It is commonly assumed that the visual system is optimized to process naturalistic inputs for both low and high level processing. Here we search for an advantageous effect of natural scene statistics when estimating speed. Ocular following responses (OFRs) are reflexive eye movements known to reflect many properties of low-level motion processing. Using the scleral search coil technique, we recorded human OFRs to drifting sinusoidal gratings (1D) as well as narrow bandpass noise images (2D).

For sinusoidal gratings, it was previously shown that OFRs are best elicited with low spatial frequency stimuli ([[lt]]1cpd) moving at optimal speed (20–40°/s). We were able to confirm this for 2D noise stimuli as well. However, we found a systematic difference in the acceleration profiles: OFRs to 2D noise stimuli consistently showed longer latencies, yet stronger overall responses than the 1D gratings.

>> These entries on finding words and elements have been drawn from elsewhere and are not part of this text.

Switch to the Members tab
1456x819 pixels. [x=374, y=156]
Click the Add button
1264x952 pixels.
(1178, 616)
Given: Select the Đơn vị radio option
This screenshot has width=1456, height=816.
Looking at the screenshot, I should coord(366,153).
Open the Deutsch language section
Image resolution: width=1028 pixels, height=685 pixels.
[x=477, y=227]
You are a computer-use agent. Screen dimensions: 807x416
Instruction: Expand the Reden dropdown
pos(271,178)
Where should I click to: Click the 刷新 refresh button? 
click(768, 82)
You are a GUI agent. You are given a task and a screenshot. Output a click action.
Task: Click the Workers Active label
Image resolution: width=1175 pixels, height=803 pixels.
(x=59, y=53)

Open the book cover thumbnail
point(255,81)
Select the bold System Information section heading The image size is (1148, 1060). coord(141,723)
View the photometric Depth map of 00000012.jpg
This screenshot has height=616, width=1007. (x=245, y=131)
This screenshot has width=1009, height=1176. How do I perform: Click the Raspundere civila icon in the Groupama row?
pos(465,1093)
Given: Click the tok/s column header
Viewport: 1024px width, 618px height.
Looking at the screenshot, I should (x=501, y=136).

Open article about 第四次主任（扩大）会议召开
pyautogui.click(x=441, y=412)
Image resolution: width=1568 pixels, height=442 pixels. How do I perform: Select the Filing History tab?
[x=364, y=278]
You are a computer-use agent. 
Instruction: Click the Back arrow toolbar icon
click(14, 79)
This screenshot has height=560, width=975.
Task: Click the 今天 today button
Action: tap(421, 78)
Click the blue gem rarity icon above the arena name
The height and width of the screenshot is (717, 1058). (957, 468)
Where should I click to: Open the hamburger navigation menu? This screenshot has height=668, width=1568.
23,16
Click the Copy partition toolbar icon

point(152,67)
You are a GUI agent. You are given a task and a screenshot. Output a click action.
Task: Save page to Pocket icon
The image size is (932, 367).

When combining two or more spatial frequencies, we found a gain in response strength mostly in the higher spatial frequency range. Also, we found evidence that stimuli consisting of the normalized sum of several spatial frequencies can create stronger OFRs than the normalized sum of the OFRs to the individual frequencies. When combining spatial frequencies, the weighting (mix ratio) of the individual frequencies influences the response gain. The optimum weighting with multiple bandpass noises appeared to be similar to the spectral shape of natural scenes (1/f).

These results show a systematic difference between OFRs evoked by 1D gratings and 2D noises, and provide a first behavioral evidence that speed is best estimated by combining information across different channels, with weighting based on natural scene statistics.